Modern exploration of the Southern Ocean began in the 1500s with several expeditions around the southern tip of South America. Routes around Cape Horn and through the Strait of Magellan (54°S) were mapped and tracked during Magellan’s 1522 circumnavigation of the globe and through the Drake Passage (59°S), accidentally discovered by Sir Francis Drake in 1578 after a storm blew him far south of the intended Strait of Magellan. This inadvertent discovery provided the first evidence that the Atlantic and Pacific Oceans were connected and supported the existence of a continual circumpolar Southern Ocean.
The first recorded sighting of Antarctica is credited to the Spaniard Gabriel de Castilla, who reported seeing distant southern snow-capped mountains in 1603. The first person known to have approached land below the Antarctic Convergence was the English merchant Anthony de la Roche in 1675; he also was blown off course in a gale and docked in a bay by the Antarctic island of South Georgia (54°S).
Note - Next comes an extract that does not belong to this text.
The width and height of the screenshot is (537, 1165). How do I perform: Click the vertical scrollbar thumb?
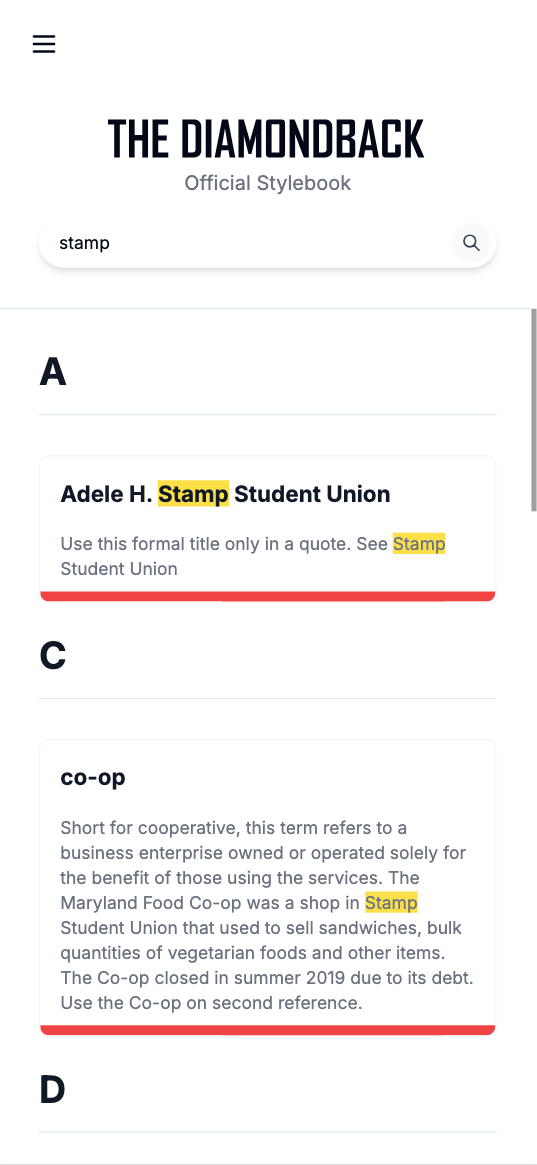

The island was marked by cartographers for a century as Roche Island until James Cook landed there in 1775 and renamed it South Georgia in honor of King George III.
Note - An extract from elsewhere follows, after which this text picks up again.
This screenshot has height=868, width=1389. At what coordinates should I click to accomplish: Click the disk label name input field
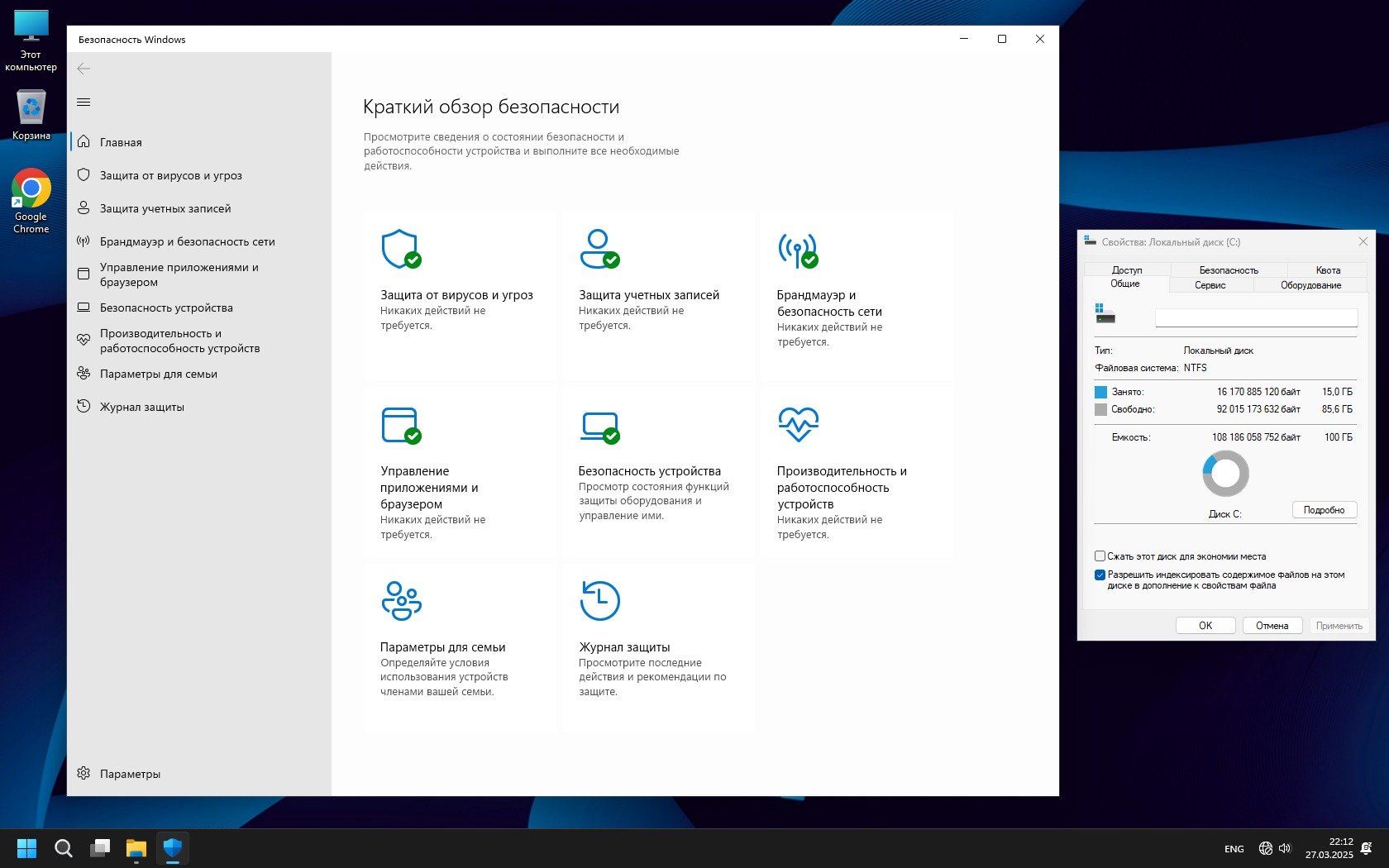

During several voyages in the 1770s, James Cook proved that the Southern Ocean was not impeded by any connecting landmass. He thus identified a continuously flowing circumpolar current known today as the Antarctic Circumpolar Current, and he provided the first boundary latitudes for the current location of the Southern Ocean. However, Cook, continually impeded by the permanent sea ice, never sighted the Antarctic continent itself. Exploration of the Southern Ocean and the search for the Antarctic continent continued into the early 1800s. Then, in 1820, three men (Fabian Bellingshausen, Edward Bransfield, and Nathaniel Palmer) and their teams separately sighted different sides of Antarctica and finally proved the continent’s existence. It nonetheless took thirty more years, until 1853, for the first documented person, the American whaler Mercator Cooper, to set foot on the Antarctic mainland near the Ross Sea.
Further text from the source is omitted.